描述:
double cola
Sheldon, Leonard, Penny, Rajesh and Howard are in the queue for a “Double Cola” drink vending machine; there are no other people in the queue. The first one in the queue (Sheldon) buys a can, drinks it and doubles! The resulting two Sheldons go to the end of the queue. Then the next in the queue (Leonard) buys a can, drinks it and gets to the end of the queue as two Leonards, and so on.
For example, Penny drinks the third can of cola and the queue will look like this:
Rajesh, Howard, Sheldon, Sheldon, Leonard, Leonard, Penny, Penny
Write a program that will return the name of the person who will drink the n-th cola.
Input
The input data consist of an array which contains at least 1 name, and single integer n.
1 ≤ n ≤ 10000000000
Output / Examples
Return the single line — the name of the person who drinks the n-th can of cola.

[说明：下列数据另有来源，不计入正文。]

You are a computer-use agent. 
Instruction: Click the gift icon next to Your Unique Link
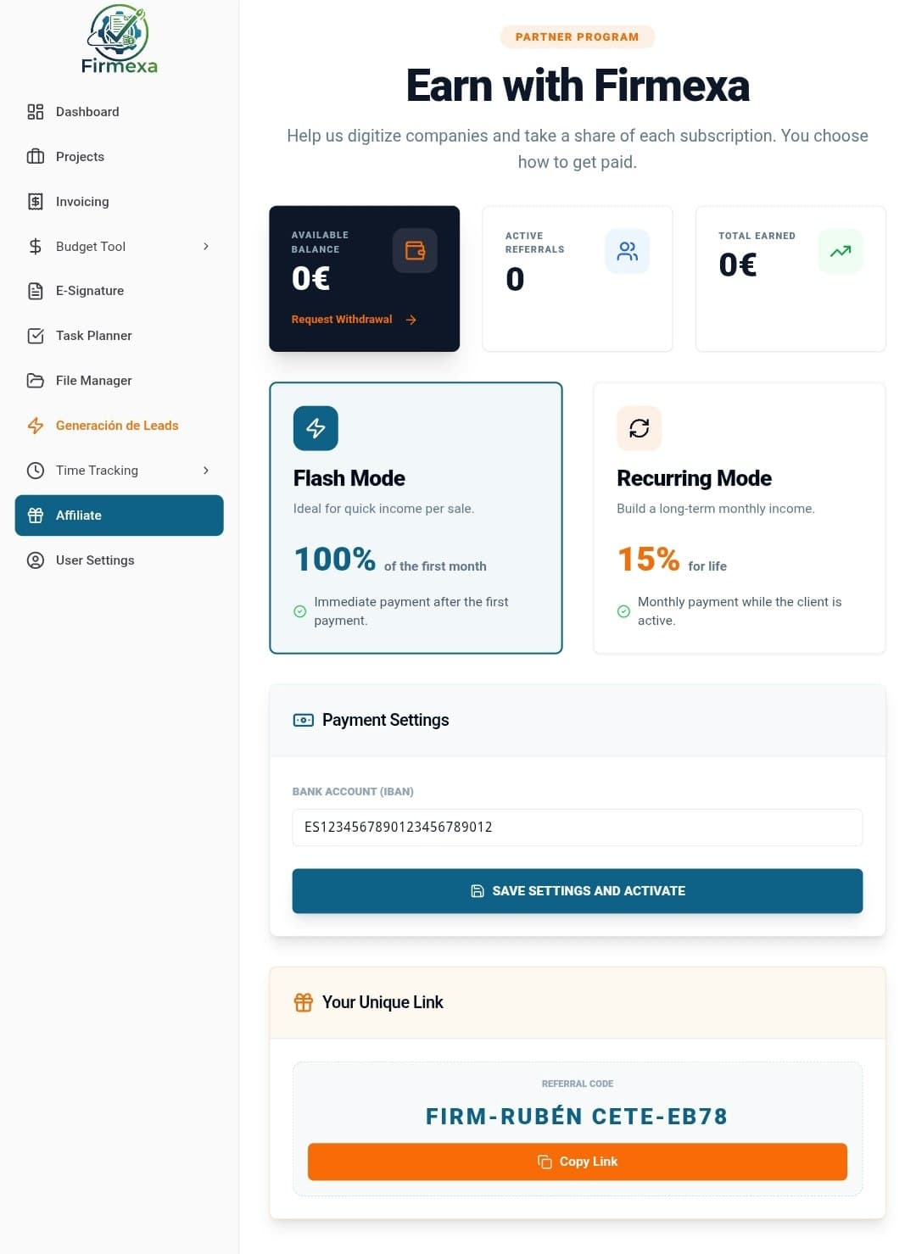click(x=303, y=1001)
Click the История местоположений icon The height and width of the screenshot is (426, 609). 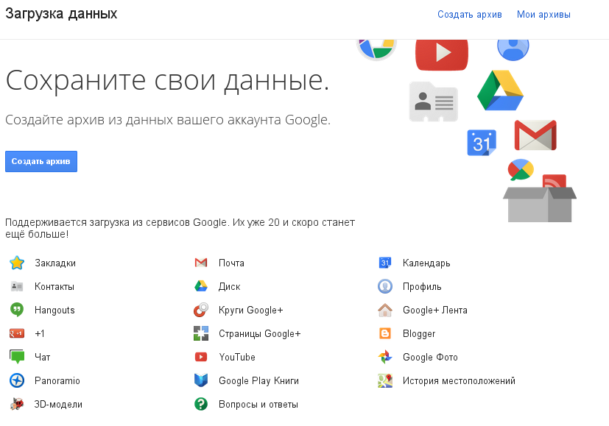pyautogui.click(x=384, y=380)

The cans are numbered starting from 1.
char* names[] = {“Sheldon”, “Leonard”, “Penny”, “Rajesh”, “Howard”};
who_is_next(names, 5, 1) == “Sheldon”
who_is_next(names, 5, 52) == “Penny”
who_is_next(names, 5, 10010) == “Howard”
代码
#include <stdio.h>
#include <float.h>
#include <math.h>
int main()
{
// the types of name
int length=5;
// the number of people
long long n;
char *names[]={"Sheldon", "Leonard", "Penny", "Rajesh", "Howard"};
int count=0;
double sum=0 ;
printf("input n: \n");
scanf("%lld",&n);
while(1)
{
sum=sum+length;
if(sum>=n)
{
// printf("sum:%lf\n",sum);
break;}
length=length*2;
// printf("length:%d\n",length);
count=count+1;
}
if(length<10)
sum =0;
else
sum=sum-length;
// printf("*sum:%lf\n",sum);
count=count+1;
// printf("count: %d\n",count);
int time;
time=pow(2,count-1);
// printf("time:%d\n",time);
if(fabs((int)(n-sum)/time-(n-sum)/time)<=FLT_EPSILON)
{
printf("%s\n",names[(int)(n-sum)/time-1]);
// printf("here %lf\n",(n-sum)/time);
}
else
{printf("%s\n",names[(int)(n-sum)/time]);
// printf("there %lf\n",(n-sum)/time);
}
return 0;
}